According to the present invention, when the leading edge of the light-shielding paper of a photographic roll film such as 120.220.620 is inserted into the slit of the spool and wound up, the leading edge falls out of the slit, resulting in poor winding or unwinding. There are no obstacles at all, and anyone can now easily take high-quality photos with peace of mind.

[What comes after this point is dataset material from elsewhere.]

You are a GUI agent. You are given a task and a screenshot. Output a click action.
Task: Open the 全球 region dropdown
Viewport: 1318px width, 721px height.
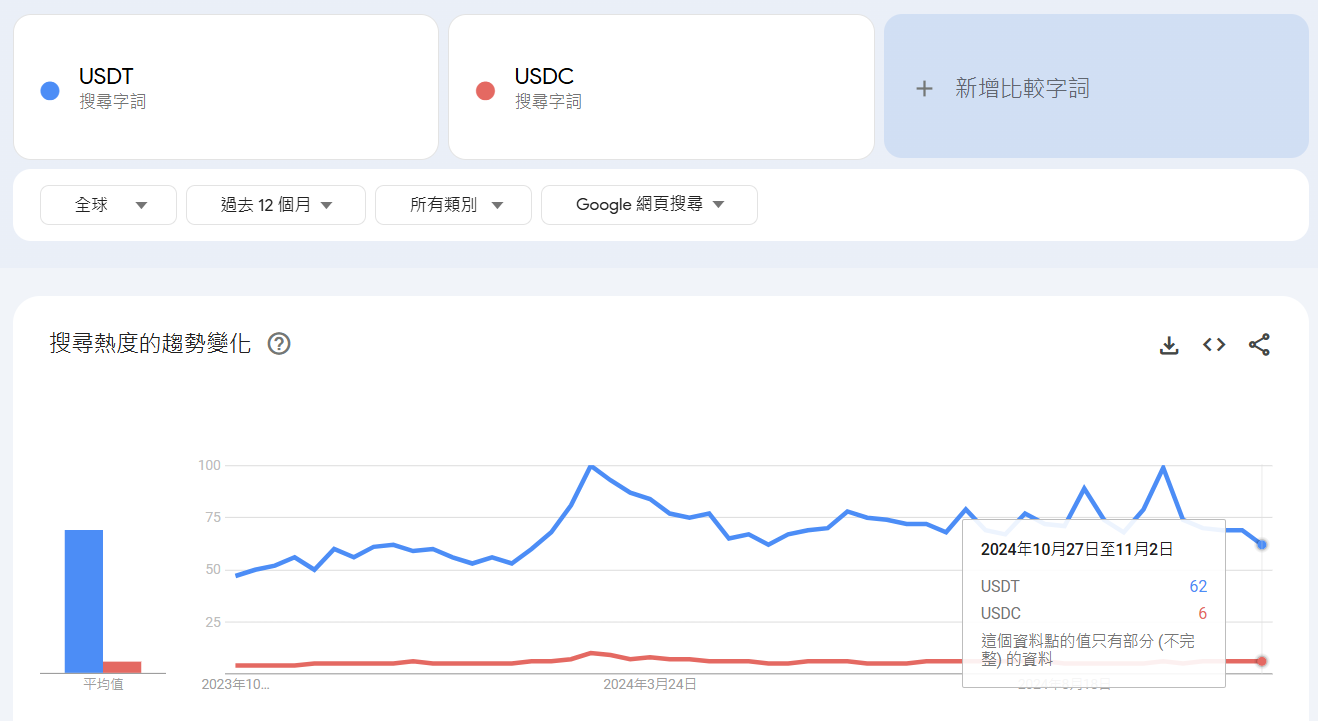point(108,204)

[Brief explanation of the drawing]

FIG. 1 is a perspective view of the film. Figure 2 is a plan view of the seal. FIG. 3 is a plan view of the state in which the seal of the Prom film has been removed and the leading edge of the light-shielding paper has been unrolled. Figure 4 is a side view of the unsealed Prom film in its natural state. Figure 5 is a plan view of the spool. FIG. 6 is a side view of the pro-m film with the leading edge of the light-shielding paper inserted into the slit of the take-up spool. FIG. 7 is a plan view showing the structure of a long Proni film. FIG. 8 is a plan view of FIG. 6. FIG. 9 is a diagram showing the behavior of the light-shielding paper until it comes off when the tip of the light-shielding paper is inserted into the spool slit and a pulling force is applied to the light-shielding paper. Figure 9-A is a graph showing the relationship between the amount of protrusion of the light-shielding paper and the cutting load. FIG. 10 is a cross-sectional view showing the relationship between the edge angle and the amount of protrusion between a conventional spool and light-shielding paper. FIG. 11 is a sectional view showing the relationship between the edge angle and the amount of protrusion between the spool and the light-shielding paper in one embodiment of the present invention. FIG. 12-A is a top view of the first embodiment of the present invention. FIG. 12-B is a front view of the first embodiment of the present invention. FIG. 12-C is a sectional view of the first embodiment of the present invention. FIG. 13 is a perspective sectional view of a second embodiment of the invention. 13th-ArM, 13th-B11ff1. 1st
3- C-C', B in Figure 13
-B', A-A' sectional view. FIGS. 14, 15, and 16 are cross-sectional views of modifications of the second embodiment. 1, IQ...Spool 6...Fold line (crease) 11, llA, IIB...Slit 12...Film 14...Light-shielding paper tip 22...Cylindrical shaft portion 23...Connection shaft Part 24A...Outer surface ρ...Edge angle

Claims (1)

[Claims] The winding shaft has at least one slit for inserting the tip of the light-shielding paper, and the edge angle between the slit surface and the winding shaft surface is 8.
A spool of photographic roll film characterized by an angle of 0° or less and 35° or more.